Certified Naturally Grown family farm cultivating fruits, vegetables, flowers & pastured eggs in the Texas Gulf Coast

MoonDog Farms is dedicated to stewardship of the land, reinforcing a healthy community and producing great food.  

Hot off the presses. But seriously, it's really hot.

When you take a week off from writing a weekly farmblog, it's because there's lots going on.          

Or, it's because there's little going on.

Or, behind door number three, the writer is loathe to write only of how hot she is and how she wishes it would stop raining 5 inches in 3 days and drowning her tomatoes.

Indeed, in this farmblog's case, it's the latter option. With the summer solstice here and gone, it truly—officially—is the time of year where I am in danger of discussing (lamenting, really) the heat. And I promise not to do that to you—after this initial paragraph, that is.

McFarmer running irrigation lines through one of the pear rows in the orchard. To the left are the blackberries.

 

It seems antiethtical to the idea most of us have about farming and the world of overall-clad agriculturalists, but down here, summer means a slower pace.

We've found ourselves in the newest orchard additions lately, tending to our blackberries and muscadine grapes. Here's hoping they are ready to bear heavily for us next year!

We arrive at the farm early, walk the fields and get down to business weeding, pruning, building, harvesting, mowing and sucking up stinkbugs with a dustbuster. (That last one is a recent addition to our list of chores and the best by far.)

By one o' clock we're off to have lunch back at home, in the safe bosom of an air-conditioned house. It's back to work a couple hours later for more tasks until the soft haze of dusk.

In the cooler months, we're able to work straight through from morning until evening, with a short break for lunch in the shade. Longer hours are a boon for us then, as those more hospitable temperatures also allow us to grow more crops than we can now. I would love to grow lettuce in July like the seed catalogs say we can, but that just won't fly in our climate. As with last summer, we're finding ourselves with a relentless supply of okra instead.

After finding me jealously scrolling through the colorful photos of broccoli and lettuce of other northern farms' instagram accounts, Alex put down the decree that while I may continue to post photos of bumblebees and sunflowers, I'm banned from lingering on any social media that makes me feel bad about our sweaty Texan roots.

And the truth of it is, while we may have scant to offer during the peak summer months, we've got the advantage of mild winters that will allow us the enviable position of advertising all our delicious rainbow-colored bounty when other farms' are covered in knee-deep snow. Not that I would do such a thing. :)

I will respectably and quietly revel in our 12 month growing season, bragging to no one (but loudly bemoaning the mosquitoes) and whispering thanks for carrots in February.

 

I suppose it all comes back to balance, as life seems always wont to do.
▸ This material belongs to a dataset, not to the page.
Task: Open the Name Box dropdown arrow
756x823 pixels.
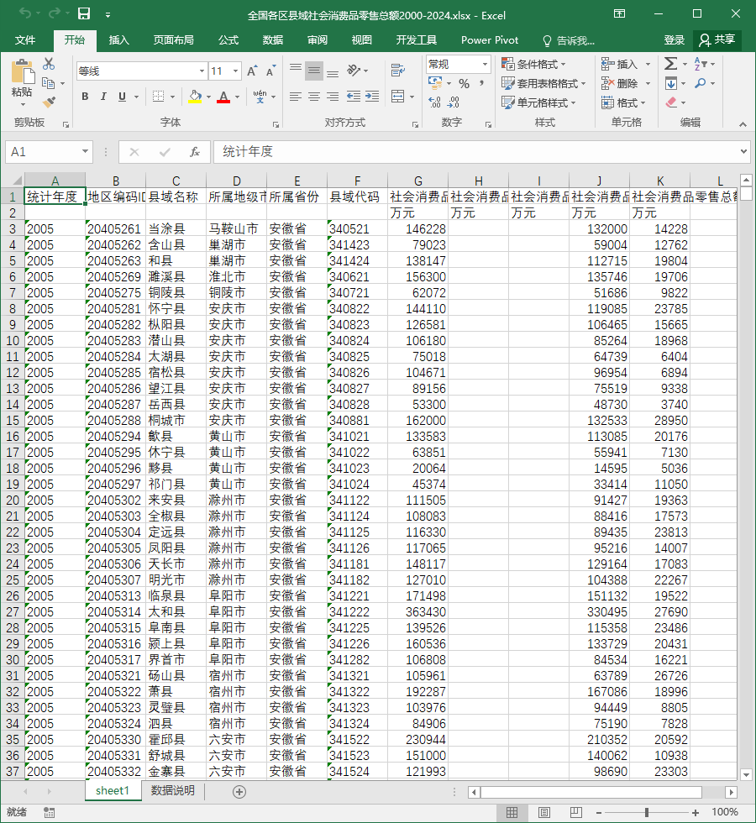Action: [85, 152]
For even though this week the mosquitoes have finally reared their blood-sucking heads, some truly great things have come about as well.

www.moondogfarms.com

Dear McFarmer finally finished the hole-digging, t-post hammering work of running out irrigation to the pear trees in the orchard. We've received the okay to expand our growing fields, and will soon put 3 more acres into cover crop to be used as vegetable fields next year. (!!!)

And, a super lovely article was written about our hardscrabble farm in the Galveston County Daily News. It made us look photogenic (despite the farm attire and sweaty brows) and imparted some great information about our business.

Special thanks to Bronwyn Turner and Jennifer Reynolds for their word and photos !

When you next find yourself drooling over photos of cauliflower and arugula-adorned farm picnics in Oregon, keep in mind you'll never have trouble sourcing okra for your award-winning gumbo around these parts. And send some good thoughts to those poor, poor Pacific Coasters and their okra-less gumbo.